Three Pillars of Observability
┌─────────────────────────────────────────────────────────────────────────┐
│ Observability Platform │
├─────────────────────┬─────────────────────┬─────────────────────────────┤
│ Metrics │ Logs │ Traces │
│ │ │ │
│ • System metrics │ • Application logs │ • Request flow │
│ • Application │ • Audit logs │ • Service dependencies │
│ metrics │ • Access logs │ • Latency breakdown │
│ • Business │ • Error logs │ • Error propagation │
│ metrics │ │ │
├─────────────────────┴─────────────────────┴─────────────────────────────┤
│ Alerting & Dashboards │
└─────────────────────────────────────────────────────────────────────────┘
Architecture Overview
┌──────────────┐ ┌──────────────┐ ┌──────────────┐
│ Application │ │ Application │ │ Application │
│ Pod A │ │ Pod B │ │ Pod C │
└──────┬───────┘ └──────┬───────┘ └──────┬───────┘
│ │ │
│ metrics │ logs │ traces
│ /metrics │ stdout │ OTLP
▼ ▼ ▼
┌──────────────┐ ┌──────────────┐ ┌──────────────┐
│ Prometheus │ │ Fluentd │ │ Jaeger │
│ Scraping │ │ Collection │ │ Collector │
└──────┬───────┘ └──────┬───────┘ └──────┬───────┘
│ │ │
▼ ▼ ▼
┌──────────────────────────────────────────────────┐
│ Grafana │
│ Dashboards, Alerts, Exploration │
└──────────────────────────────────────────────────┘
1. Metrics with Prometheus
Install Prometheus Stack
helm repo add prometheus-community https://prometheus-community.github.io/helm-charts
helm repo update
helm install prometheus prometheus-community/kube-prometheus-stack \
--namespace monitoring \
--create-namespace \
--values prometheus-values.yaml
prometheus-values.yaml
prometheus:
prometheusSpec:
retention: 15d
resources:
requests:
memory: 1Gi
cpu: 500m
limits:
memory: 2Gi
cpu: 1
storageSpec:
volumeClaimTemplate:
spec:
storageClassName: fast-ssd
resources:
requests:
storage: 100Gi
# Service discovery for pods with prometheus.io annotations
additionalScrapeConfigs:
- job_name: 'kubernetes-pods'
kubernetes_sd_configs:
- role: pod
relabel_configs:
- source_labels: [__meta_kubernetes_pod_annotation_prometheus_io_scrape]
action: keep
regex: true
- source_labels: [__meta_kubernetes_pod_annotation_prometheus_io_path]
action: replace
target_label: __metrics_path__
regex: (.+)
- source_labels: [__address__, __meta_kubernetes_pod_annotation_prometheus_io_port]
action: replace
regex: ([^:]+)(?::\d+)?;(\d+)
replacement: $1:$2
target_label: __address__
alertmanager:
config:
global:
slack_api_url: 'https://hooks.slack.com/services/xxx'
route:
group_by: ['alertname', 'namespace']
group_wait: 30s
group_interval: 5m
repeat_interval: 4h
receiver: 'slack-notifications'
routes:
- match:
severity: critical
receiver: 'pagerduty'
receivers:
- name: 'slack-notifications'
slack_configs:
- channel: '#alerts'
send_resolved: true
title: '{{ .Status | toUpper }}: {{ .CommonAnnotations.summary }}'
text: '{{ .CommonAnnotations.description }}'
- name: 'pagerduty'
pagerduty_configs:
- service_key: 'your-pagerduty-key'
grafana:
adminPassword: 'secure-password'
persistence:
enabled: true
size: 10Gi
Application Metrics Instrumentation
Node.js with prom-client
const client = require('prom-client');
const express = require('express');
// Create a registry.
const register = new client.Registry();
// Add default metrics (CPU, memory, etc.).

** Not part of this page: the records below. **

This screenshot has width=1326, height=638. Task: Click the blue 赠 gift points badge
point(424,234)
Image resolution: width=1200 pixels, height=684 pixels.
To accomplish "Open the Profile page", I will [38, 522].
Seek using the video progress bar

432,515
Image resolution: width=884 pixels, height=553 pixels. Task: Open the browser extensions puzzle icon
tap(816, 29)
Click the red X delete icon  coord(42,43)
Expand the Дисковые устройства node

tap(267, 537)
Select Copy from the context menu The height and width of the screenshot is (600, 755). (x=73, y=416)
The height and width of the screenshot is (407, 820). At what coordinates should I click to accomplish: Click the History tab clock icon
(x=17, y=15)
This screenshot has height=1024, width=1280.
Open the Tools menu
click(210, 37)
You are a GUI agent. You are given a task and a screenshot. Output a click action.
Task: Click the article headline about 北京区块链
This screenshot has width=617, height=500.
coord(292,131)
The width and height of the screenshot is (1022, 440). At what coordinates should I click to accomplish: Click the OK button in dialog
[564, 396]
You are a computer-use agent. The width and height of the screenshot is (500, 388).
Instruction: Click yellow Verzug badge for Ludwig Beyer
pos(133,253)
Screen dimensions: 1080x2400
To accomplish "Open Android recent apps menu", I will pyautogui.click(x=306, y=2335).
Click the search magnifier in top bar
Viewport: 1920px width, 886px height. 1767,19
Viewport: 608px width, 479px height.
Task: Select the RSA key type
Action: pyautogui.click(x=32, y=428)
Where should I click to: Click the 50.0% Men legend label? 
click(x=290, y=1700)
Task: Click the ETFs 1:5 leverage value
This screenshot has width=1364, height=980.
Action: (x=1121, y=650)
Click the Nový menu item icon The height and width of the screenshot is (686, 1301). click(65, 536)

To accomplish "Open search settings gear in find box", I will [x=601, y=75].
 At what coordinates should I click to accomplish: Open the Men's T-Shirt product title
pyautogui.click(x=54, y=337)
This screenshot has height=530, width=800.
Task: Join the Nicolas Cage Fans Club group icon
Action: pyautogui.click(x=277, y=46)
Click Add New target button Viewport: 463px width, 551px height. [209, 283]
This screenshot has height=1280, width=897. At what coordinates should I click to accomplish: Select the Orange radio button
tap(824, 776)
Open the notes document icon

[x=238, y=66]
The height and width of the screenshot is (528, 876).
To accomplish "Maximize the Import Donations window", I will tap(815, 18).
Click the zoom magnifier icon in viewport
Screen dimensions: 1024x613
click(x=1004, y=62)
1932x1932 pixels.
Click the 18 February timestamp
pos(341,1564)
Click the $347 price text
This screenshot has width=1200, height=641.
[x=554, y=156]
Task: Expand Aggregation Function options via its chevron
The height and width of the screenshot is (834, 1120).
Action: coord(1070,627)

client.collectDefaultMetrics({ register });
// Custom metrics.
const httpRequestDuration = new client.Histogram({
name: 'http_request_duration_seconds',
help: 'Duration of HTTP requests in seconds',
labelNames: ['method', 'route', 'status_code'],
buckets: [0.001, 0.005, 0.015, 0.05, 0.1, 0.5, 1, 5]
});
register.registerMetric(httpRequestDuration);
const httpRequestsTotal = new client.Counter({
name: 'http_requests_total',
help: 'Total number of HTTP requests',
labelNames: ['method', 'route', 'status_code']
});
register.registerMetric(httpRequestsTotal);
const activeConnections = new client.Gauge({
name: 'active_connections',
help: 'Number of active connections'
});
register.registerMetric(activeConnections);
// Middleware to track metrics.
const metricsMiddleware = (req, res, next) => {
const start = Date.now();
res.on('finish', () => {
const duration = (Date.now() - start) / 1000;
const route = req.route?.path || req.path;
httpRequestDuration.observe(
{ method: req.method, route, status_code: res.statusCode },
duration
);
httpRequestsTotal.inc({ method: req.method, route, status_code: res.statusCode });
});
next();
};
// Metrics endpoint.
app.get('/metrics', async (req, res) => {
res.set('Content-Type', register.contentType);
res.end(await register.metrics());
});
PHP/Laravel with Prometheus Exporter
// composer require promphp/prometheus_client_php
use Prometheus\CollectorRegistry;
use Prometheus\RenderTextFormat;
use Prometheus\Storage\Redis;
class MetricsController extends Controller
{
private CollectorRegistry $registry;
public function __construct()
{
$adapter = new Redis(['host' => env('REDIS_HOST')]);
$this->registry = new CollectorRegistry($adapter);
}
public function index()
{
$renderer = new RenderTextFormat();
return response($renderer->render($this->registry->getMetricFamilySamples()))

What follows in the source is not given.